Worst comes to worst you can ride it and if you feel drag you can buy some risers to put on your bindings and that will raise the boots higher and reduce drag.


----------



## Guest (Mar 4, 2009)

For the people with overhang, is this done unintentionally, preferring a smaller width board?

Would having the boot perfectly aligned with the edge give the best ride?


----------



## alf (Mar 14, 2008)

I wouldn't carve well if my board was so wide that I had no overhang. It'd be hard to make a big edge angle if the board dwarfed my feet.

I second arsenic0 about centering your bindings --- I noticed a big improvement to my heelside turns with a little more heel overhang.


----------



## arsenic0 (Nov 11, 2008)

snowdog said:


> For the people with overhang, is this done unintentionally, preferring a smaller width board?
> 
> Would having the boot perfectly aligned with the edge give the best ride?


I have overhang, just because the size board i ride, 151 SL-R has a small waist(24.3).

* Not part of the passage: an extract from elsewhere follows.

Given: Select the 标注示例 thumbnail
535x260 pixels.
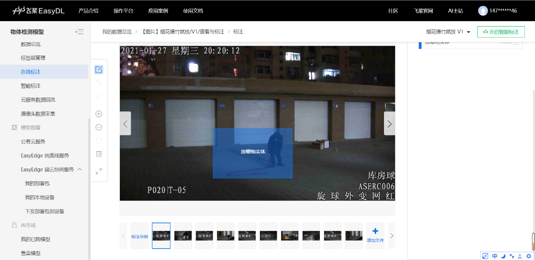Looking at the screenshot, I should pyautogui.click(x=139, y=236).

I've never had any issues with a size 9 boot on it though.

You need to have your boots centered over your board, thats the biggest thing. For my bindings atleast, 09 Cartels, it has a moveable "pedal" that allows me to extend the toe area outward. This is where your real power comes from, your pushing down on the binding which is in turn pushing down on the board. I keep my bindings setup so that the toe ramp is out near the toe edge and that my boot is centered in the binding when strapped in. Just stick your boot in without your foot in it, strap it in so its in properly and measure or eyeball so that you have as much overhang on the back as the front.


----------



## Guest (Mar 5, 2009)

wow I just relized my boots over hang my board slightly. I never really took that into consideration becuase im a Noob and i just dove down the moutain lol. It has not tripped me up or anything. 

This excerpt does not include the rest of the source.